Problem statement.
Rewrite the listing below, substituting "computer-use agent" for each occurrence of "GUI agent" and leaving everything else unchanged.

--*--

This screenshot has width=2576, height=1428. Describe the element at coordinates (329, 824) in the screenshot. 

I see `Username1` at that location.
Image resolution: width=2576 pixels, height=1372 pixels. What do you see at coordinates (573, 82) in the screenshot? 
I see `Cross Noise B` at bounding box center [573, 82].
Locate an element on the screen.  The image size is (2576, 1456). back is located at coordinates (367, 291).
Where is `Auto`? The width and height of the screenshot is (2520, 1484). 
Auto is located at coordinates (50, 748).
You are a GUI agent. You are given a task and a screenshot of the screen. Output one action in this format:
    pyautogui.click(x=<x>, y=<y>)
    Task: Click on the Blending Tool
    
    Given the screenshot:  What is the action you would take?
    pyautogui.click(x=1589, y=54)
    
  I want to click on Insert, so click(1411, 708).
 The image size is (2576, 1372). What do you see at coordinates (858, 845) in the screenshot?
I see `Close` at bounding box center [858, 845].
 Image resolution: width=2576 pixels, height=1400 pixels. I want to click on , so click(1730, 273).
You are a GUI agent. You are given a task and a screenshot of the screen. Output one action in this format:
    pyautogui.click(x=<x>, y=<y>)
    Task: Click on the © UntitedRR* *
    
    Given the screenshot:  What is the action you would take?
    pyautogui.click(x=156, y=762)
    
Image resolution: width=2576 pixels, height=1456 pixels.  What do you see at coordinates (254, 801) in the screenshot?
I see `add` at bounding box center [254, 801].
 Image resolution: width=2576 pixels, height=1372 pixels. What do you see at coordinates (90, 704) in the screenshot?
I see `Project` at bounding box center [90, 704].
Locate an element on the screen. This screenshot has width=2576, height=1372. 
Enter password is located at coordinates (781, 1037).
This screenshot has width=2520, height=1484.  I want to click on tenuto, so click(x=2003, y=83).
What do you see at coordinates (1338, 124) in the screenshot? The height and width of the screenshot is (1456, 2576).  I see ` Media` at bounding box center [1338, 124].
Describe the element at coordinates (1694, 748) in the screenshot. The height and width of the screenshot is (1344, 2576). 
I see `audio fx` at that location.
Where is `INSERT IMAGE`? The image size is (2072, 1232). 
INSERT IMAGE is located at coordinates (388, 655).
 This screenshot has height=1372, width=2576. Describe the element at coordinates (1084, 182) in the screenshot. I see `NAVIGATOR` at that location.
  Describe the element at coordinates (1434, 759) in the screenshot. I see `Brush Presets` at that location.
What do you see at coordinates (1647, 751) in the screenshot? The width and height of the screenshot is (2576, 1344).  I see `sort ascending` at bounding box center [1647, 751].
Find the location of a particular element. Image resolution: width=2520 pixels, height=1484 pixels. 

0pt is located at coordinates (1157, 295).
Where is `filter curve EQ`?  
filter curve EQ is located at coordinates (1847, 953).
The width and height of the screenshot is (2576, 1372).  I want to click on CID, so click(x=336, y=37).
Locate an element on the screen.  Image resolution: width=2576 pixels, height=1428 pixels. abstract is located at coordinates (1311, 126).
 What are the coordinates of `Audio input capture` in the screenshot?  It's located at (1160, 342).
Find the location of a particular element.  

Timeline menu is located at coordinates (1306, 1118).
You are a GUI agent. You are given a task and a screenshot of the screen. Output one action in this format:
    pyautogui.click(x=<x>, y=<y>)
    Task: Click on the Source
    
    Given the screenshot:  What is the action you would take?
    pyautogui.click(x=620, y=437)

--*--

Result.
This screenshot has width=2576, height=1428. Describe the element at coordinates (329, 824) in the screenshot. 

I see `Username1` at that location.
Image resolution: width=2576 pixels, height=1372 pixels. What do you see at coordinates (573, 82) in the screenshot? 
I see `Cross Noise B` at bounding box center [573, 82].
Locate an element on the screen.  The image size is (2576, 1456). back is located at coordinates (367, 291).
Where is `Auto`? The width and height of the screenshot is (2520, 1484). 
Auto is located at coordinates (50, 748).
You are a computer-use agent. You are given a task and a screenshot of the screen. Output one action in this format:
    pyautogui.click(x=<x>, y=<y>)
    Task: Click on the Blending Tool
    
    Given the screenshot:  What is the action you would take?
    pyautogui.click(x=1589, y=54)
    
  I want to click on Insert, so click(1411, 708).
 The image size is (2576, 1372). What do you see at coordinates (858, 845) in the screenshot?
I see `Close` at bounding box center [858, 845].
 Image resolution: width=2576 pixels, height=1400 pixels. I want to click on , so click(1730, 273).
You are a computer-use agent. You are given a task and a screenshot of the screen. Output one action in this format:
    pyautogui.click(x=<x>, y=<y>)
    Task: Click on the © UntitedRR* *
    
    Given the screenshot:  What is the action you would take?
    pyautogui.click(x=156, y=762)
    
Image resolution: width=2576 pixels, height=1456 pixels.  What do you see at coordinates (254, 801) in the screenshot?
I see `add` at bounding box center [254, 801].
 Image resolution: width=2576 pixels, height=1372 pixels. What do you see at coordinates (90, 704) in the screenshot?
I see `Project` at bounding box center [90, 704].
Locate an element on the screen. This screenshot has width=2576, height=1372. 
Enter password is located at coordinates (781, 1037).
This screenshot has width=2520, height=1484.  I want to click on tenuto, so click(x=2003, y=83).
What do you see at coordinates (1338, 124) in the screenshot? The height and width of the screenshot is (1456, 2576).  I see ` Media` at bounding box center [1338, 124].
Describe the element at coordinates (1694, 748) in the screenshot. The height and width of the screenshot is (1344, 2576). 
I see `audio fx` at that location.
Where is `INSERT IMAGE`? The image size is (2072, 1232). 
INSERT IMAGE is located at coordinates (388, 655).
 This screenshot has height=1372, width=2576. Describe the element at coordinates (1084, 182) in the screenshot. I see `NAVIGATOR` at that location.
  Describe the element at coordinates (1434, 759) in the screenshot. I see `Brush Presets` at that location.
What do you see at coordinates (1647, 751) in the screenshot? The width and height of the screenshot is (2576, 1344).  I see `sort ascending` at bounding box center [1647, 751].
Find the location of a particular element. Image resolution: width=2520 pixels, height=1484 pixels. 

0pt is located at coordinates (1157, 295).
Where is `filter curve EQ`?  
filter curve EQ is located at coordinates (1847, 953).
The width and height of the screenshot is (2576, 1372).  I want to click on CID, so click(x=336, y=37).
Locate an element on the screen.  Image resolution: width=2576 pixels, height=1428 pixels. abstract is located at coordinates (1311, 126).
 What are the coordinates of `Audio input capture` in the screenshot?  It's located at (1160, 342).
Find the location of a particular element.  

Timeline menu is located at coordinates (1306, 1118).
You are a computer-use agent. You are given a task and a screenshot of the screen. Output one action in this format:
    pyautogui.click(x=<x>, y=<y>)
    Task: Click on the Source
    
    Given the screenshot:  What is the action you would take?
    pyautogui.click(x=620, y=437)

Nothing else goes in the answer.